> _TASK ITEM_: Your output should be an exact copy of the records, with no pictures in it.

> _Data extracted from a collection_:
- - - - - - -
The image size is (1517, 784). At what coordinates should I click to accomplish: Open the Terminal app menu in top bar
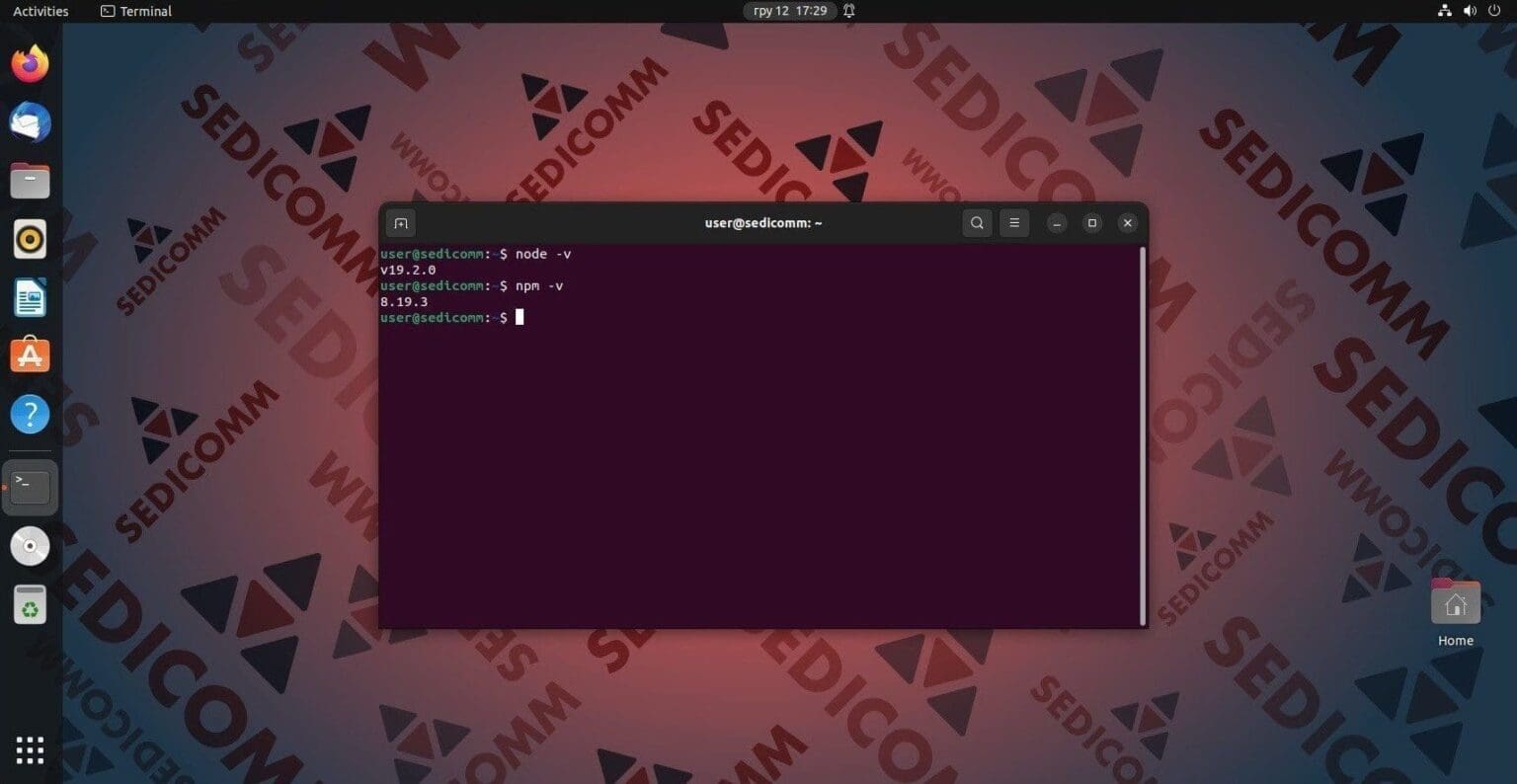pos(135,11)
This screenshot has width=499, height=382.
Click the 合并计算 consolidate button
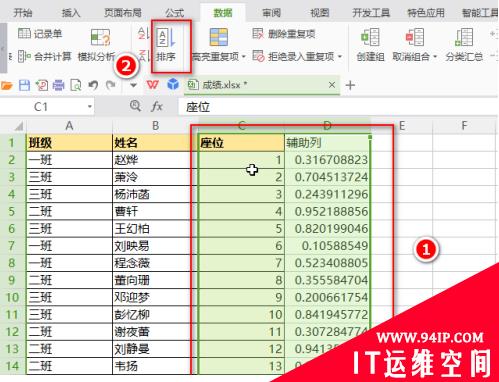tap(44, 56)
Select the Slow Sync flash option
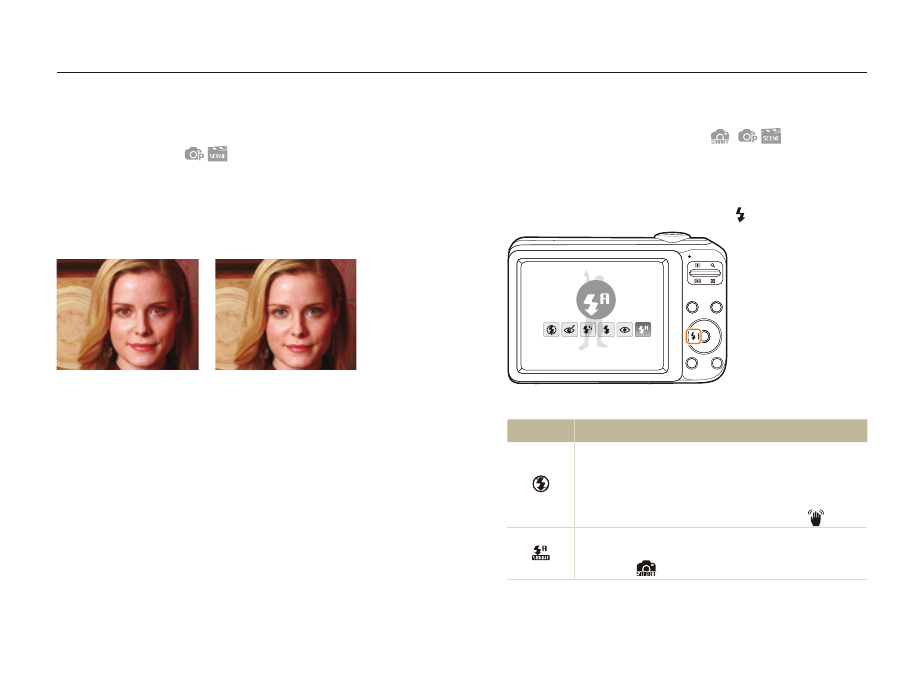 [588, 330]
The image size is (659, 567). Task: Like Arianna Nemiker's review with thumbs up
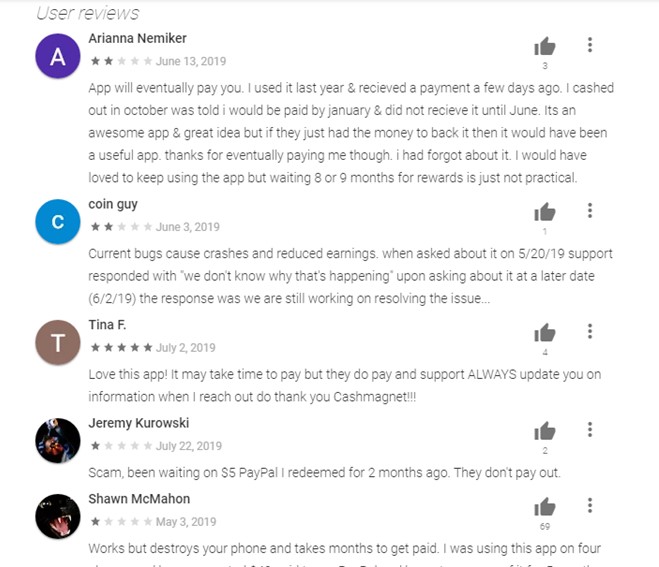pyautogui.click(x=545, y=46)
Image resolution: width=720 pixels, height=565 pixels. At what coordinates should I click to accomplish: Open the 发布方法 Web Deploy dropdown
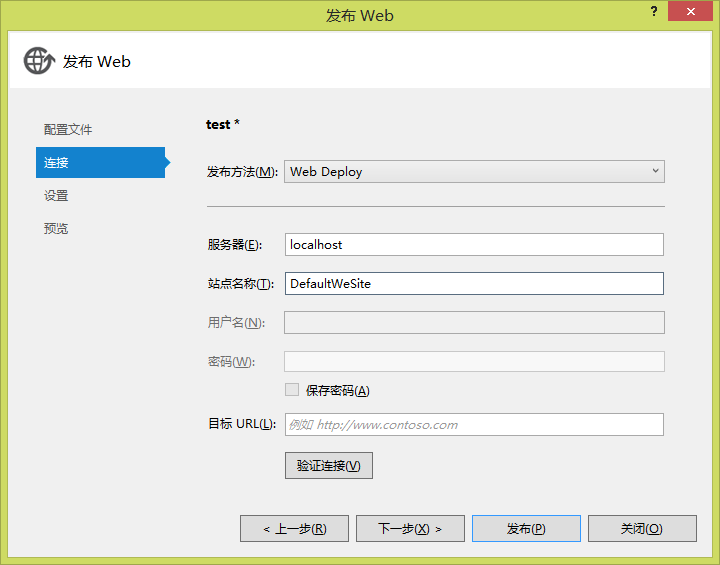474,171
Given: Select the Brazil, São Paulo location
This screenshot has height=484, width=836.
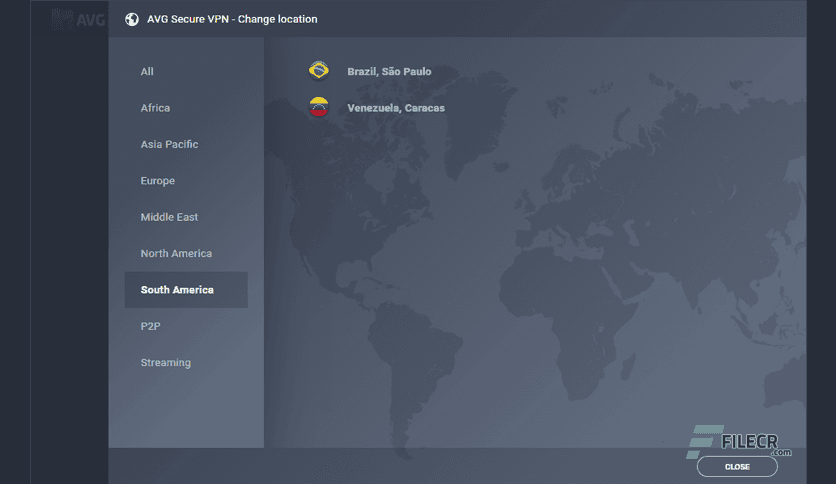Looking at the screenshot, I should pyautogui.click(x=389, y=71).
- - - - - - -
> _TASK RESPONSE_:
The image size is (1517, 784). At what coordinates should I click to accomplish: Open the Terminal app menu in top bar
pos(135,11)
This screenshot has width=499, height=382.
Click the 合并计算 consolidate button
tap(44, 56)
Select the Slow Sync flash option
 [588, 330]
The image size is (659, 567). Task: Like Arianna Nemiker's review with thumbs up
pyautogui.click(x=545, y=46)
Image resolution: width=720 pixels, height=565 pixels. At what coordinates should I click to accomplish: Open the 发布方法 Web Deploy dropdown
474,171
Given: Select the Brazil, São Paulo location
This screenshot has height=484, width=836.
Looking at the screenshot, I should pyautogui.click(x=389, y=71).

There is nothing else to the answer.